> **Document segment**
───

The market of MBIs must be predictable to prevent distortions through irresponsible market speculations. As an economic element for closing the obvious gap between liberal market activities, irresponsible resource exploitation and sustainable economic mechanisms to preserve life quality, the MBIs can internalize externalities (environmental pollution and damages) into economic systems and, if properly integrated into economic mechanisms as incentives, could even prevent future externalities induced through irresponsible resource exploitation and jeopardizing the future of our planet.
The specific layout of MBIs for generating tradable units/allowances could incentives investments into the environment and natural capital, which would for instance lead to measurable preservation of soil quality and biodiversity, there where corresponding measures could be implemented best. The generated the tradable units/allowances through such project-specific investments would then allow the owner of these units/allowances to convert natural resources, or natural capital respectively, to raw materials or primary produce initiating the classic value chain towards end consumer products. The correspondingly used units/allowances would thereby need be handed over to the authority, which would verify the units and control the stock of units related to the national goals. In this way the status of the national/regional natural capital of the state (i.e. the Swiss people) for preserving our life quality would be ensured. The national stock of units/allowances would be partially held as market reserve by an independent institution (e.g. National Bank) for a potential stabilization of the market in case of disruptions.

───

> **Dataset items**

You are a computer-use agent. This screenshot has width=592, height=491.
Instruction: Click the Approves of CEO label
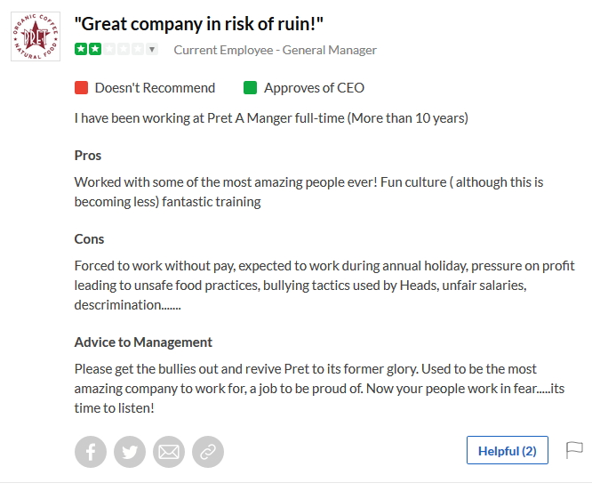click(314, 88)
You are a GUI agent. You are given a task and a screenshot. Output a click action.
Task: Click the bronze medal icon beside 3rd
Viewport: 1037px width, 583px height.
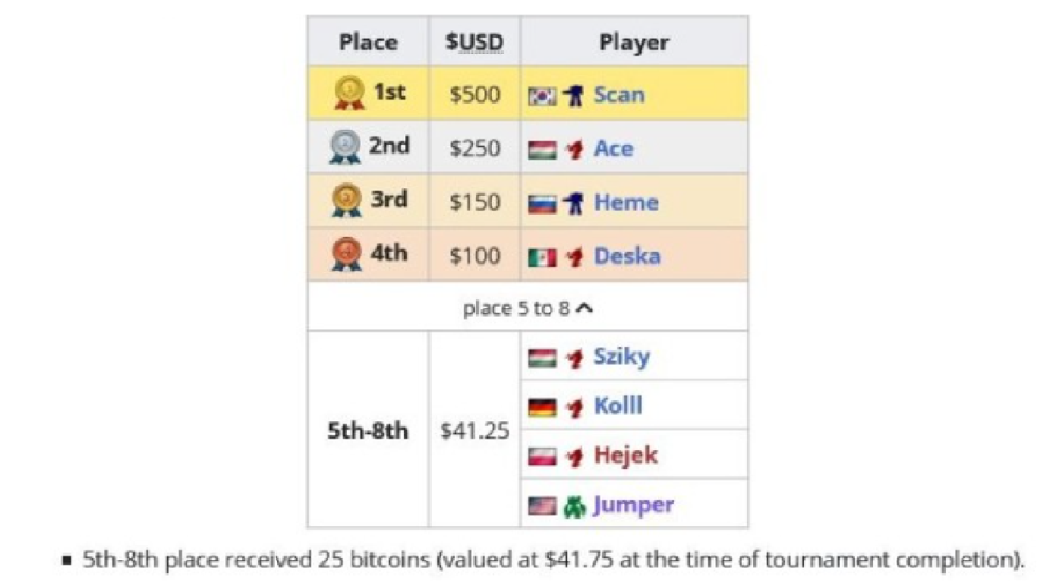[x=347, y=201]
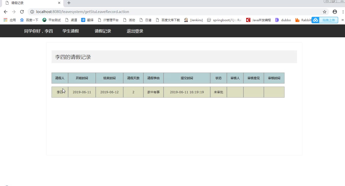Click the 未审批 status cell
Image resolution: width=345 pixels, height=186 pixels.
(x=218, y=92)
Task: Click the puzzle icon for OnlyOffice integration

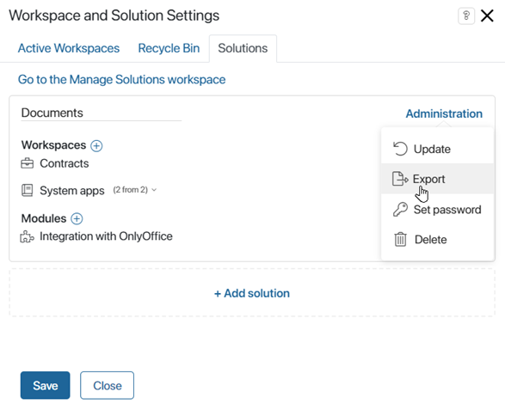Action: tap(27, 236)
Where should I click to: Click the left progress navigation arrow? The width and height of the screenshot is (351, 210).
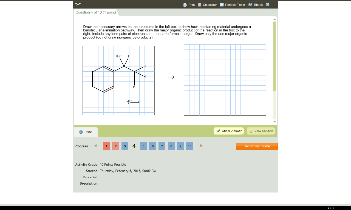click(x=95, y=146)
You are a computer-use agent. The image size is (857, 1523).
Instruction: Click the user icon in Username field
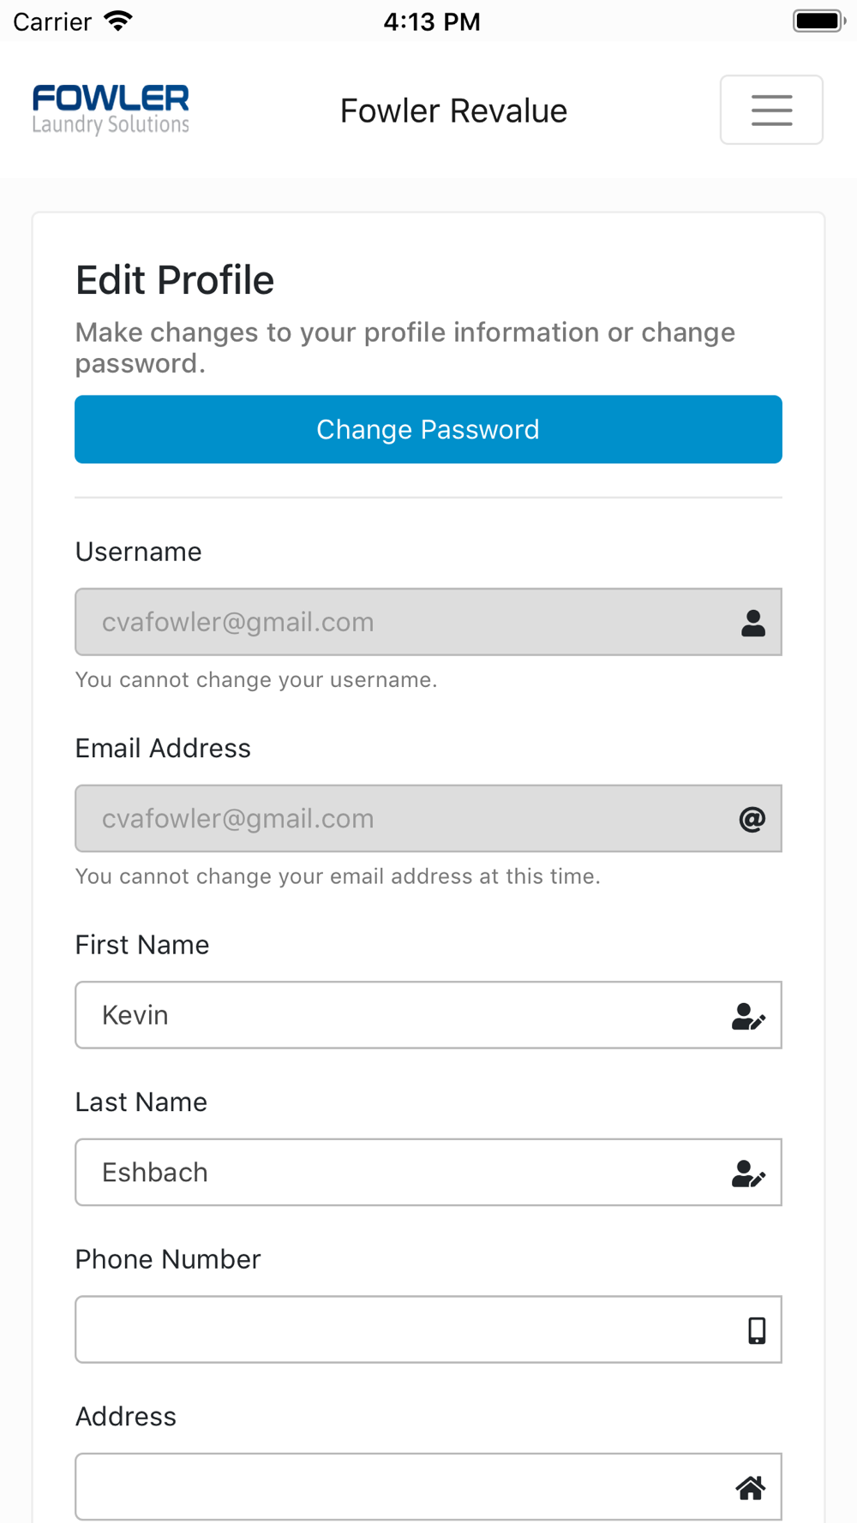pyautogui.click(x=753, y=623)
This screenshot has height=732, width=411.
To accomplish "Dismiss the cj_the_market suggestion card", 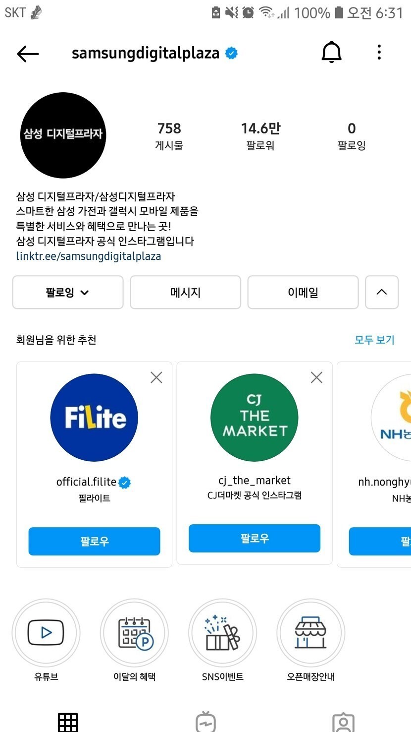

───

> **Parts of the exercise**
A. Rewrite the paragraph of the passage on MBIs that begins "The specific layout of MBIs" as a short list, keeping its main facts.
B. Write the next part of the passage on MBIs, picking up after its final sentence.
These records come from a separate source.

> **Answer list**
A.
- MBIs designed to generate tradable units/allowances could encourage investment in the environment and natural capital where measures can be implemented best, for instance preserving soil quality and biodiversity.
- Owners of units/allowances generated through such project-specific investments could use them to convert natural resources (natural capital) into raw materials or primary produce, starting the value chain toward end consumer products.
- Used units/allowances would be handed over to the authority, which would verify them and control the stock against national goals. This would ensure the state's (the Swiss people's) natural capital is preserved for life quality.
- An independent institution (e.g. the National Bank) would hold part of the national stock as a market reserve to stabilize the market in case of disruptions.

B.
If the market price of the tradable units/allowances is high, more investments would flow into increasing natural capital - in turn transferring corresponding units/allowances from the authority to the investor. If the price is low, more investments would flow into the conversion of natural capital to raw materials and primary produce, in turn having to hand in corresponding numbers of held or bought units/allowances to the authority. Reducing the number of units/allowances on the market would tentatively leads to increasing market prices (e.g. in order to achieve national goals), while adding more units/allowances from the market reserve would lead to reversing trends (e.g. for market price reliefs balancing out tightened resource management activities).
Alongside the trading system a specific environmental resource tax should be established. For companies being part of the trading system, the opportunity to become exempt from the tax would be an additional incentive to participate. Possible income from the specific environmental resource tax should flow into a national fund for restoring polluted environmental compartments and lost natural resources.
[1] PPP -https://eur-lex.europa.eu/LexUriServ/LexUriServ.do?uri=CELEX:12008E191:EN:HTML - The ‘Polluter-Pays Principle’ calls for pricing the negative externalities of polluting or other damaging activities and processes. Negative environmental externalities are the social costs resulting from pollution of the environment and/or degradation of natural resources through inefficient use and unsustainable practices impairing, hampering or destroying needed regenerative natural forces.